__Extrait fourni__.
- - - - - - -

La voiture est le principal moyen de transport des européens. Elle représente environ 15 % des émissions de CO2 et constitue l’une des principales causes du réchauffement climatique. La Commission européenne a présenté le 14 juillet dernier son plan climat "Fit for 55", qui contient des mesures déterminantes pour l’avenir de l’industrie automobile. À partir de 2035, seuls les véhicules de nouvelle génération non polluants, c’est-à-dire 100 % électriques ou propulsés à l’hydrogène, seront autorisés à la vente sur le marché européen. Cette transition sera plus confortable pour les fabricants allemands que pour leurs homologues français car l’industrie automobile allemande est solidement implantée en dehors des frontières européennes et financera sans doute cette transition à travers ses exportations de véhicules à moteur thermique. Les deux pays devront cependant réaliser d’importants efforts afin de passer la part des ventes de véhicules électriques de 8,2 % en 2021 à 55 % en 2030. Anuchika Stanislaus, chargée d’affaires internationales au sein des programmes Allemagne et Numérique de l’Institut Montaigne, se penche sur le nouveau plan annoncé par la Commission européenne. 

Les véhicules électriques (VE), qui n’émettent pas de CO2, apparaissent comme l’un des outils les plus efficaces de lutte contre le réchauffement climatique et ainsi, pour l’Union européenne, comme un élément clé pour atteindre les objectifs de l’Accord de Paris sur le climat et l’objectif de neutralité climatique à l’horizon 2050. La tournure du débat européen en matière de politique climatique met depuis quelques mois les fabricants sous pression les incitant à produire un nombre croissant de véhicules à faibles émissions. Cette pression est plus apparente encore depuis l’adoption du Règlement européen (UE) 2019/631 en janvier 2020, qui exige que les nouveaux véhicules doivent émettre au maximum 95 grammes de CO2 par kilomètre en moyenne. Tout dépassement de ce seuil pourrait entraîner des amendes se chiffrant en millions d’euros ; cela incite inévitablement les grands groupes du secteur à accélérer en urgence leur production de VE. En France, les immatriculations de véhicules électriques ont décollé depuis 2019, notamment grâce à l’injection de 8 milliards d’euros par le gouvernement, visant à sauver le secteur et à l’aider à faire face aux lourdes pertes causées par les confinements successifs. Ce plan comprend un important volet dédié à dynamiser le marché des véhicules électriques. De l’autre côté du Rhin, l’Allemagne est le pays européen où l’on fabrique et où l'on possède le plus de VE : 21 % de tous les VE immatriculés en février 2021 l’ont été en Allemagne, et 1/5e en Chine. La Commission européenne a publié le 14 juillet 2021 son plan climat "Fit for 55", qui propose de réduire de 55 % par rapport à 1990 les émissions de GES du secteur automobile d’ici 2030. Autrement dit, la Commission souhaiterait ne voir sur les routes que des véhicules électriques à l’horizon 2035. Le plan "Fit for 55" sera soumis à des amendements et débats pour au moins un an ; tel que présenté, comment se décline ce changement et quelles seront ses conséquences pour les acteurs du secteur ?

- - - - - - -

__Tâche courte A__. Dans les entrées, reproduisez la partie qui s'ouvre sur la ligne contenant « Task: Expand the Try an example dropdown » et se clôt sur celle contenant « Looking at the screenshot, I should (x=118, y=40). », en substituant « Screen resolution » à « Image resolution » sans rien modifier d'autre.
L'extrait et les entrées n'ont aucun rapport entre eux.

- - - - - - -

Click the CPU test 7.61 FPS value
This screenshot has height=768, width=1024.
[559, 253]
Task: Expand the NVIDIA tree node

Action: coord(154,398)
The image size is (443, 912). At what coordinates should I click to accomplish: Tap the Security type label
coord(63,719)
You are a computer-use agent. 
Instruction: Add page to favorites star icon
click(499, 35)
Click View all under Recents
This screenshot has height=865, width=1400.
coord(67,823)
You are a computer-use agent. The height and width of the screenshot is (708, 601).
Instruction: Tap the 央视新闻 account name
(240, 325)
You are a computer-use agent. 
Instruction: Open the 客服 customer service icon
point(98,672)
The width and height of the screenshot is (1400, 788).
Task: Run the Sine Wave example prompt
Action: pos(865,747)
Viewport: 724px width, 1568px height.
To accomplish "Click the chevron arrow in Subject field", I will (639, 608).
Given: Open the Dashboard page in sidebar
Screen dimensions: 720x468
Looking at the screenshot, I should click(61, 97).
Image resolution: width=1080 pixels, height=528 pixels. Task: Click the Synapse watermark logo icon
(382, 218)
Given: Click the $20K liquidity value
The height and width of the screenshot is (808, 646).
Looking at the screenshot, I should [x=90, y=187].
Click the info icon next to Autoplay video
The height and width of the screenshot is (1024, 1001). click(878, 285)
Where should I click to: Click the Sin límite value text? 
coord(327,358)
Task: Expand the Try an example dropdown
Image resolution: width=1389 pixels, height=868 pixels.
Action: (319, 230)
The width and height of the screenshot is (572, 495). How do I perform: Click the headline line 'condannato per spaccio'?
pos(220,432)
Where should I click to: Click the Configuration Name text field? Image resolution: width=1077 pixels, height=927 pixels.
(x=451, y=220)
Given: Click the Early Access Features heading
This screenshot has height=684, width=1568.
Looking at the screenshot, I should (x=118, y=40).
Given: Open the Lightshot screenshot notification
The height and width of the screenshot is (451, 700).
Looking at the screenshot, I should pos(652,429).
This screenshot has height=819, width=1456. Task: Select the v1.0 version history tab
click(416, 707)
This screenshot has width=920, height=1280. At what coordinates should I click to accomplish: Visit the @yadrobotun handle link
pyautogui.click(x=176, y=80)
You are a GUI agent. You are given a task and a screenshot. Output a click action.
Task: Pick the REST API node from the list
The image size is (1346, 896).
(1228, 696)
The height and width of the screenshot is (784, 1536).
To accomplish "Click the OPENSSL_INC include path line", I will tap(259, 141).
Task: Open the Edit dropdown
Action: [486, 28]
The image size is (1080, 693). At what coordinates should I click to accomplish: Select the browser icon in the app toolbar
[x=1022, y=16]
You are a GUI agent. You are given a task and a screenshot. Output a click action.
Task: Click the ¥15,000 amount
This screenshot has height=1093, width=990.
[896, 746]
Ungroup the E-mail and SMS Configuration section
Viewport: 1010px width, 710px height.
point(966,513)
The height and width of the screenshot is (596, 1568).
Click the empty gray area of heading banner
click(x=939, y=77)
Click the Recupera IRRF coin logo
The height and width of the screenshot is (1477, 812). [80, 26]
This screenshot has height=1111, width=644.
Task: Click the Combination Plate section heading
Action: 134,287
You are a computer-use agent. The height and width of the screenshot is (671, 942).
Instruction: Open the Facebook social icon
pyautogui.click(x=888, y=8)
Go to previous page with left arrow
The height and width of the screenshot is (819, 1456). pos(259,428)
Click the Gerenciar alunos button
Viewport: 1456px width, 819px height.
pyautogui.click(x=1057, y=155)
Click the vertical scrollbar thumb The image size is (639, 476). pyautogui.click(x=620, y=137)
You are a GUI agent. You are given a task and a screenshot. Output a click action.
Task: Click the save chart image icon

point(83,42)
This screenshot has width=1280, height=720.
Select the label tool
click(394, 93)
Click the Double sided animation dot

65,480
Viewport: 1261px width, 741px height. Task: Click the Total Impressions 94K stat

- - - - - - -

__Tâche courte B__. D'après l'extrait, quel plafond moyen d'émissions le Règlement (UE) 2019/631 impose-t-il aux nouveaux véhicules ?

__Réponse rédigée A__.
Task: Expand the Try an example dropdown
Screen resolution: width=1389 pixels, height=868 pixels.
Action: (319, 230)
The width and height of the screenshot is (572, 495). How do I perform: Click the headline line 'condannato per spaccio'?
pos(220,432)
Where should I click to: Click the Configuration Name text field? Screen resolution: width=1077 pixels, height=927 pixels.
(x=451, y=220)
Given: Click the Early Access Features heading
This screenshot has height=684, width=1568.
Looking at the screenshot, I should (x=118, y=40).

__Réponse rédigée B__. Au maximum 95 grammes de CO2 par kilomètre en moyenne.